Primary Numbers Crunched Here
A breakdown of the voting in the March 12 primary election
By Mike Clark-Madison, Fri., March 22, 2002
More than 67,000 Travis County voters (12.5% of the registered voters) turned out on March 12 to make their choices in the primaries -- with Democrats outpacing Republicans by more than two to one. Just like the old days -- although the fireworks at the top of the Democratic ticket, rather than a return to Austin's liberal roots, deserve the credit. (Based on recent countywide races, the D-R split in Travis County is more like 55-45.)
In past years, we've divided Austin and Travis County into six sectors, using a scheme of our own devise. Redistricting left our system a shambles, but the Lege did us a favor by dividing the county into six Texas House districts along more or less the same lines -- central (D. 49, Naishtat), east/northeast (D. 46, Dukes), north (the new D. 50), northwest (D. 48, Kitchen), south/southeast (D. 51, formerly Maxey), and southwest (D. 47, Keel). So in the following analysis, we've used the House district lines.
Turnout
The combined turnout percentages were surprisingly close from district to district, despite the vast differences between the parties in each district (a fact of uncertain significance). However, the districts are not really of equal size, and when you look at each district's share of the total vote, it tracks the usual turnout pattern -- northwest and southwest are heaviest, followed closely by the center; the eastern boxes are lowest; and the north is in the middle. As usual, the county's Democrats were more spread out and its Republicans more heavily concentrated in the north and west, as measured by each district's percentage of the total vote in each primary.
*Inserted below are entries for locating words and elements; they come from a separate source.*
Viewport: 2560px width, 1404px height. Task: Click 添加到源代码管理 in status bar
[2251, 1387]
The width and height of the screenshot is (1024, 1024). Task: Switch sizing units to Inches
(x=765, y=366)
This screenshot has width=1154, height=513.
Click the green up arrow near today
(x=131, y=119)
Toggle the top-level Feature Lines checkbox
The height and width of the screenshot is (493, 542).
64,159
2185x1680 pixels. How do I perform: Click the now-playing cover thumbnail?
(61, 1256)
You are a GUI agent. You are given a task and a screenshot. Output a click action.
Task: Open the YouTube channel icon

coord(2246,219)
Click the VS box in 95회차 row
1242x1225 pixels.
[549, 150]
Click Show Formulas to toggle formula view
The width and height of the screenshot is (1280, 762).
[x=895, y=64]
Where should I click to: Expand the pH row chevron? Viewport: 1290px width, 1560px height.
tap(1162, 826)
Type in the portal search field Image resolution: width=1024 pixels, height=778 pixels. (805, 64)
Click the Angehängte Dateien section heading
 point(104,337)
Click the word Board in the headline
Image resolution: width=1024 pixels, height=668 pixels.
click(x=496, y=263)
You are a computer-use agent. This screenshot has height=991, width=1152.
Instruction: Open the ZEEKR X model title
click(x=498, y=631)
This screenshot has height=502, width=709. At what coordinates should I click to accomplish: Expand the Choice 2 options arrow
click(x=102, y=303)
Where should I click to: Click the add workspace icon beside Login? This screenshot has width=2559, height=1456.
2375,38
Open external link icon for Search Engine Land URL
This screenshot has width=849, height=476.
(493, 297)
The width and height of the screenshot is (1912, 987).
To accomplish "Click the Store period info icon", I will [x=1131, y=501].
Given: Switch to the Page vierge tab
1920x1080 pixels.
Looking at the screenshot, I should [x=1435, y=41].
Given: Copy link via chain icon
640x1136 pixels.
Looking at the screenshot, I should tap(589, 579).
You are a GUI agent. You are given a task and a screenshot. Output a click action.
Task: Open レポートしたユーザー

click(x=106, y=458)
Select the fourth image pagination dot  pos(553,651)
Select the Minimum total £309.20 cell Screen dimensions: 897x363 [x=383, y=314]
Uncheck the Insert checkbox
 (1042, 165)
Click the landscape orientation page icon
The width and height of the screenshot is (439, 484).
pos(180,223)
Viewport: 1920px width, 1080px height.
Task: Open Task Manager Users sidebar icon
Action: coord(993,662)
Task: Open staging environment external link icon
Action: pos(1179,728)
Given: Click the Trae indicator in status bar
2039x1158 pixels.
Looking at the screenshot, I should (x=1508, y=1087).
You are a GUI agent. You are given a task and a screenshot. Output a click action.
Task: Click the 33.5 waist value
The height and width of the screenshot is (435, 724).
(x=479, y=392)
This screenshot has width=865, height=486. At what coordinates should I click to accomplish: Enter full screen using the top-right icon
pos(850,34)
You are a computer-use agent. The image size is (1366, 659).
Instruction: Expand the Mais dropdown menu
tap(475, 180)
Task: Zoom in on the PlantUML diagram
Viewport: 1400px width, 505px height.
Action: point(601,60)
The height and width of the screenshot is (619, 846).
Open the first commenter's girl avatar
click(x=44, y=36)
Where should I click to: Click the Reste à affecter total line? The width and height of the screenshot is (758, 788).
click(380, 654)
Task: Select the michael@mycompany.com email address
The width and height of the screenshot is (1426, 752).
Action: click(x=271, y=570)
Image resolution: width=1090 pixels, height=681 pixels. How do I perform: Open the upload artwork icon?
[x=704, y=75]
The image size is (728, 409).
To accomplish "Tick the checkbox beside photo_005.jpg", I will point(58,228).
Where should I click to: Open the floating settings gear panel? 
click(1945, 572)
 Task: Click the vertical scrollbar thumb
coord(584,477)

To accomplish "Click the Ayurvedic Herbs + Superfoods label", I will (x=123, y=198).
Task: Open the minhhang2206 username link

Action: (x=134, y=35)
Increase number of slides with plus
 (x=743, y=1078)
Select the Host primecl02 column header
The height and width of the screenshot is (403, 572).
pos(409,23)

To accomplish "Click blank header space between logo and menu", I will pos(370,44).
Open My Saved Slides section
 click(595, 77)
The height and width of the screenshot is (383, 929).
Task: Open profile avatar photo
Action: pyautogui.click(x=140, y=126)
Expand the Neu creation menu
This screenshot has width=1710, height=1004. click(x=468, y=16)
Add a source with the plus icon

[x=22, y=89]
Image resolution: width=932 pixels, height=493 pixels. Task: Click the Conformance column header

But the hot races on each side of the ballot did energize at least a few voters who might otherwise have stayed home. Most notably, the largely African-American east/northeast (D. 46) turned out at above the countywide average (which it seldom does) and had the highest Democratic turnout of any district. This is probably thanks to native son Ron Kirk's get-out-the-vote efforts on the Eastside. While the two districts with open House seats saw what might be higher-than-normal turnout in the GOP (D. 50) and Democratic (D. 51) primaries, respectively, both districts ended up trailing the pack in overall turnout.
Top of the Ticket
Is it noteworthy that Dan Morales did the least well in the districts with the largest Hispanic populations? His strength vs. late-model, low-mileage Democrat Tony Sanchez in the left-leaning city center (D. 49) makes more sense, despite Morales' own shortfalls from the progressive ideal. On the Senate side, the overwhelming support for Ron Kirk -- who carried Austin by more than twice his statewide average -- may, again, be due to his having grown up here, or may just reflect Austin's primacy in the "Texas Democratic establishment," which more or less solidly backed Kirk. Even in majority-Hispanic D. 51, the only place where Victor Morales outperformed his statewide average, he was unable to top Kirk. (In case you're curious, Ken Bentsen -- who did better in the whiter precincts -- didn't win a box anywhere.)
County Commissioners
Since all three winners were challenged by candidates who claimed to be more progressive, we were surprised to see that the losers didn't do better in the more left-ish areas of their precincts. As promised, Jeff Heckler did do better in the city center than in the periphery, but that just means his margin of defeat in the core was closer to 2-1 than 3-1. Ira Yates actually did better in the southwest -- where, of course, he lives -- than in the somewhat less conservative northern and northwestern areas of that precinct. But Heckler's (and to a degree Yates') strategy of riding center-city voting strength to victory was nonetheless a resounding failure.
District 51
Lulu Flores led the pack by 15 percentage points, and she led in almost every box in the district, but she took more than 50% of the vote in only one box. So if Eddie Rodriguez aims to score an "upset" of sorts, where does he need to go looking for votes? Apparently, at Marcos De Leon's door, which as it happens is not that far from Rodriguez's own. (Both live in the Holly Street area that's De Leon's El Concilio stronghold.) In the boxes where Flores was strongest (where she got more than her district-wide 38.3%), Rodriguez did better than average and Marcos De Leon was a distant third. In Flores' weaker boxes, De Leon outpolled Rodriguez.
Likewise, in the boxes that went for Ron Kirk (the more "conservative" U.S. Senate candidate), Flores and Rodriguez left the others in their dust, but in the Victor Morales boxes De Leon again outpaced Rodriguez. Those Morales boxes are concentrated in the more central (that is, the Eastside) parts of D. 51, and Rodriguez is already highlighting on the campaign trail his commitment to addressing issues faced by him and his Eastside neighbors.